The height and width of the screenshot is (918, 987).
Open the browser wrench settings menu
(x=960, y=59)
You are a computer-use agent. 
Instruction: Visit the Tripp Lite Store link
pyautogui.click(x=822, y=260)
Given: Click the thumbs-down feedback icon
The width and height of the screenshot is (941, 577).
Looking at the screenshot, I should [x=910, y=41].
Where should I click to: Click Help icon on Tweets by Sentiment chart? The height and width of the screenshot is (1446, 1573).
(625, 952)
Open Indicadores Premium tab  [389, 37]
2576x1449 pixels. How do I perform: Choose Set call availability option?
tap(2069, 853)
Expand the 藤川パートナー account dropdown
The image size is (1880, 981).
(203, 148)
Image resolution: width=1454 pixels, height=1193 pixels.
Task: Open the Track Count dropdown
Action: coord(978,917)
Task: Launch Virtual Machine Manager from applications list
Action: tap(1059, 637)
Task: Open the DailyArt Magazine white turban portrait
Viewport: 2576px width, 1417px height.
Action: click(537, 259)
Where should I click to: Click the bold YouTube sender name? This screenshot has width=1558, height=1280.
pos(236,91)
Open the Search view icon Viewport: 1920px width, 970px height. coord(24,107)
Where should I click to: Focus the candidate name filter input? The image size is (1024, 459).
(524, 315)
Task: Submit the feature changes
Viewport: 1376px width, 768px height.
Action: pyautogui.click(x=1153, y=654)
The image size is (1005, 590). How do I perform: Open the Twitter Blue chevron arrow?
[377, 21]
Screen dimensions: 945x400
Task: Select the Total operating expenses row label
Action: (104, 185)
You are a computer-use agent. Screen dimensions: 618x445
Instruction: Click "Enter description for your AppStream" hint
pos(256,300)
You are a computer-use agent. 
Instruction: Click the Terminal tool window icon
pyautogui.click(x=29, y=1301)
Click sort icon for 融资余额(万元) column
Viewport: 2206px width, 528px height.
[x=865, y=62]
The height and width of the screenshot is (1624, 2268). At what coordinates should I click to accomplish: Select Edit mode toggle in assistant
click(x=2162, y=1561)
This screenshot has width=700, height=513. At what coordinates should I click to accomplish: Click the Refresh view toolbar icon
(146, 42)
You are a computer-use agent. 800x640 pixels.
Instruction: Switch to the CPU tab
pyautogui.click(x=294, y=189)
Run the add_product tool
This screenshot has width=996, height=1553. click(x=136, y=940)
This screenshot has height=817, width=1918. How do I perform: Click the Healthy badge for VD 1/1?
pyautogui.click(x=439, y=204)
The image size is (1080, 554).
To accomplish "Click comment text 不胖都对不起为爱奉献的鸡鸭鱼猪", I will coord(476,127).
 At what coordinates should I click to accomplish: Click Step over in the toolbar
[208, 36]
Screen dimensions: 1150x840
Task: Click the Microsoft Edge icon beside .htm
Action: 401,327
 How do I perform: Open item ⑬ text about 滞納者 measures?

• THE REQUEST: Rewrite the lines starting at the one containing "At what coordinates should I click to accomplish: Click Step" and ending at the last line, putting "menu bar" in place of "toolbar" and leaving everything else unchanged.

• RESPONSE TO THIS EXERCISE:
 At what coordinates should I click to accomplish: Click Step over in the menu bar
[208, 36]
Screen dimensions: 1150x840
Task: Click the Microsoft Edge icon beside .htm
Action: 401,327
 How do I perform: Open item ⑬ text about 滞納者 measures?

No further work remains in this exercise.